Undergraduates describe the campus relationships that guide their success
For a keen mind, the right mentor can make a world of difference.
This may be especially true for students at the University of Chicago as they immerse in discovery. The relationships students build with their mentors support them as they connect with research opportunities, explore their passions and test their mettle against tough problems and enduring questions.
For Daniel Babnigg, a fourth-year astrophysics major, mentorship created the opportunity to peer through a telescope—and see something wholly new.
During spring break of 2024, Babnigg was among a small group of undergraduates invited by his mentor, UChicago astronomy and astrophysics Prof. Mike Gladders, to travel to the Las Campanas Observatory in the mountains near Chile's Atacama Desert. There, the powerful Magellan Telescopes—twin 6.5-meter optical telescopes—stand like sentinels, sixty meters apart, on the isolated peak of Cerro Manqui. They offer a glimpse into the cosmos and a chance to put classroom theory into practice.

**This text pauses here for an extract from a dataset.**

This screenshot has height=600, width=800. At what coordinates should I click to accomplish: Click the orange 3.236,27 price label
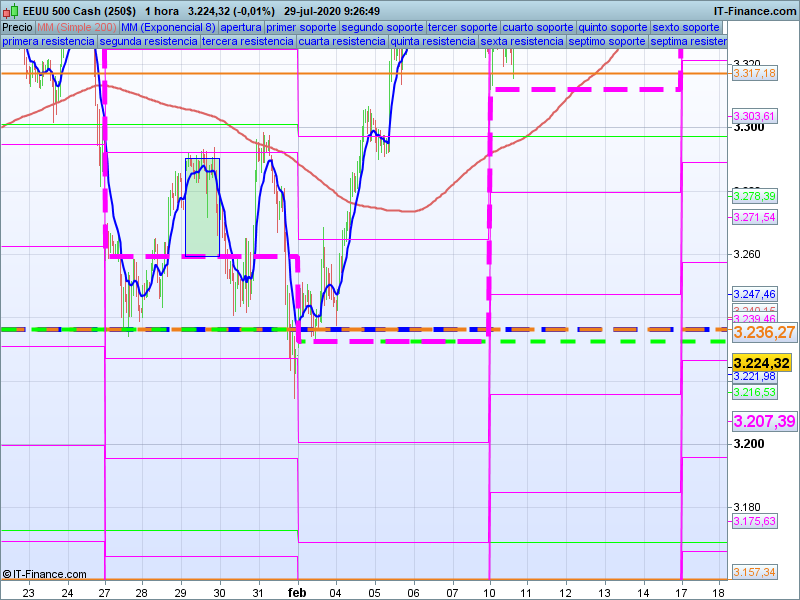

Babnigg and his classmates were students in a two-quarter field course taught by Gladders, who describes the course as “a deep dive into observational astrophysical research.”
“We talk about what discovery looks like,” he explained, “and then take those discoveries to a telescope and actually study them.”

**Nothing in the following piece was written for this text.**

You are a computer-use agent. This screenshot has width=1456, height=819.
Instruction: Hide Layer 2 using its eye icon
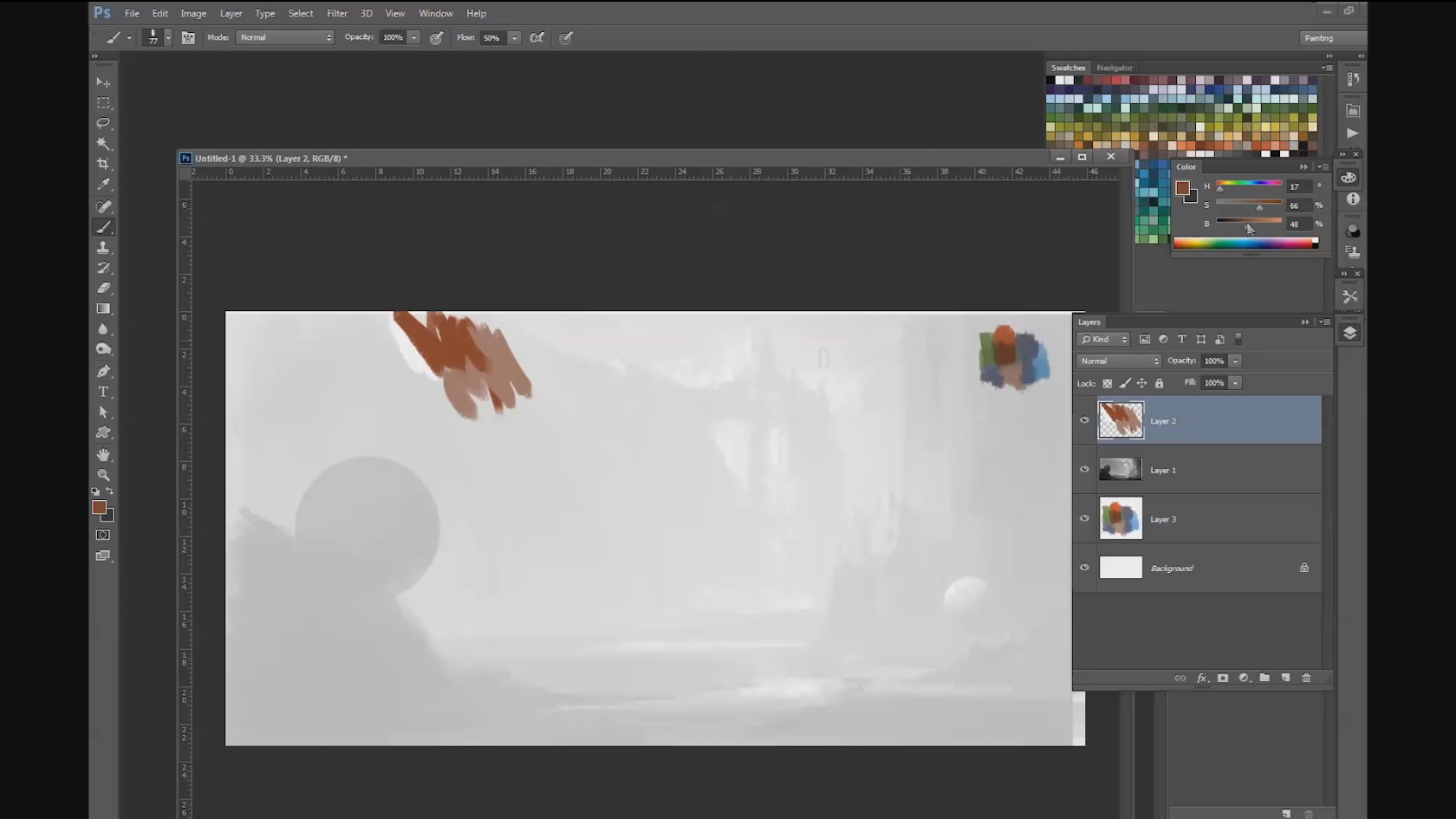tap(1084, 420)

Students make the leap from learner to researcher as they comb through public data in search of unique, unusual or unexamined astrophysical objects. Later, they study these objects further using the Magellan Telescope. Babnigg savored his moment in the chair: adjusting the controls, pointing the telescope, confronting the cosmos and capturing data.

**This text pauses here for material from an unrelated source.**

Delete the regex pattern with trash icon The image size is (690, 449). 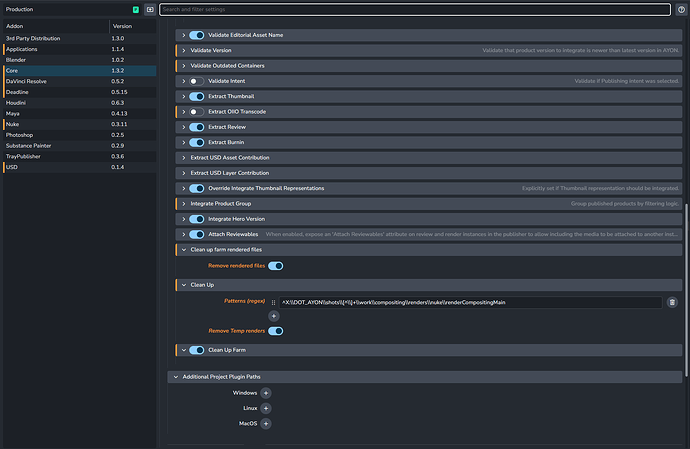(x=672, y=301)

“It was my first experience to actually be in the field,” he said. “It was really, really cool.”
Powerful telescopes such as the Magellans, which can study the light from faint objects across the universe, have fueled a new age of discovery in astrophysical research—what Gladders considers to be the next golden age. For him, the purpose of the field course is to engage students “on the front line of discovery” as collaborators in the production of knowledge. Their contributions have immediate and tangible scientific value.
“These observatory sites are quite magical places,” Gladders said. “You're there to do something intellectually grounded in research, but part of the experience is standing under that sky in the middle of the night where the center of the Milky Way arcs overhead. The air is so clear and the place is so isolated, that you almost feel like you're falling off the planet and into the cosmos. Sharing that feeling with students, I think, is as important as sharing the intellectual experience.”